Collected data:
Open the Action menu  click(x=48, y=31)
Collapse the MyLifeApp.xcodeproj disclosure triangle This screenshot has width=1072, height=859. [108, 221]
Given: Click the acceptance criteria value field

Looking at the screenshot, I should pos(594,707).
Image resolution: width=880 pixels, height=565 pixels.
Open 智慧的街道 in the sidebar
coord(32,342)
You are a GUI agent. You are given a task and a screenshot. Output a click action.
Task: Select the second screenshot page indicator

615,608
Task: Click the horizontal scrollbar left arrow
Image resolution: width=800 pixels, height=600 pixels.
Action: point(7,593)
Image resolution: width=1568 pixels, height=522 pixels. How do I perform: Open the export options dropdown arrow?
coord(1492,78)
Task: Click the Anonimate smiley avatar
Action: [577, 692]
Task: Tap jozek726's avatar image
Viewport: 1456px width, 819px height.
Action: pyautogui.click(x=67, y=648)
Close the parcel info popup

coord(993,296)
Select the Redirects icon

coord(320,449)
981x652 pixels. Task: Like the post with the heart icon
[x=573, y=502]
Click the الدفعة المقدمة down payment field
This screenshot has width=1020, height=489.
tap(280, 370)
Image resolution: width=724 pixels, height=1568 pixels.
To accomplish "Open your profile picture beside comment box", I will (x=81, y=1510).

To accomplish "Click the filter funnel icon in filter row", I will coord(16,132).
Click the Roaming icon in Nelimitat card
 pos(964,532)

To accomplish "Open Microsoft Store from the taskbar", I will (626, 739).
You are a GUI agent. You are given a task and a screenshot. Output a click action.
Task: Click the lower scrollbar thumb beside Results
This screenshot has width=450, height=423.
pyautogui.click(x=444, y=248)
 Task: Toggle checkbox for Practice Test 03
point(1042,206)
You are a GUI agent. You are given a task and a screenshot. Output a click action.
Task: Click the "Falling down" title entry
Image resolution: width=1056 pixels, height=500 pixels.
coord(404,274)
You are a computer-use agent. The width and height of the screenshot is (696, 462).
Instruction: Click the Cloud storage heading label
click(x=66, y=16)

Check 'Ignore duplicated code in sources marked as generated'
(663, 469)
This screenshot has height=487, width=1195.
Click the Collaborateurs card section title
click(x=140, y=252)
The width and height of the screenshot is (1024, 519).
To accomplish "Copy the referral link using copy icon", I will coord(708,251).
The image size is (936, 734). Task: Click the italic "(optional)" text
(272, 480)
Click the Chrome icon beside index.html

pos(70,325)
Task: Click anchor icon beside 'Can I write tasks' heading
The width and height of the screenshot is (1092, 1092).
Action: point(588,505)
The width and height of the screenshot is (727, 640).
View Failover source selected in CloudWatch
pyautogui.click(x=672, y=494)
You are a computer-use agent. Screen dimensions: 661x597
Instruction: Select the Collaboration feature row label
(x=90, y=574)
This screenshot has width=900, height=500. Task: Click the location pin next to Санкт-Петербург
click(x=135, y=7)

* **WHAT IS BEING ASKED**:
Among the lines above, count those containing the string "scrollbar"; please give the count alone.

* **OUTPUT BELOW**:
2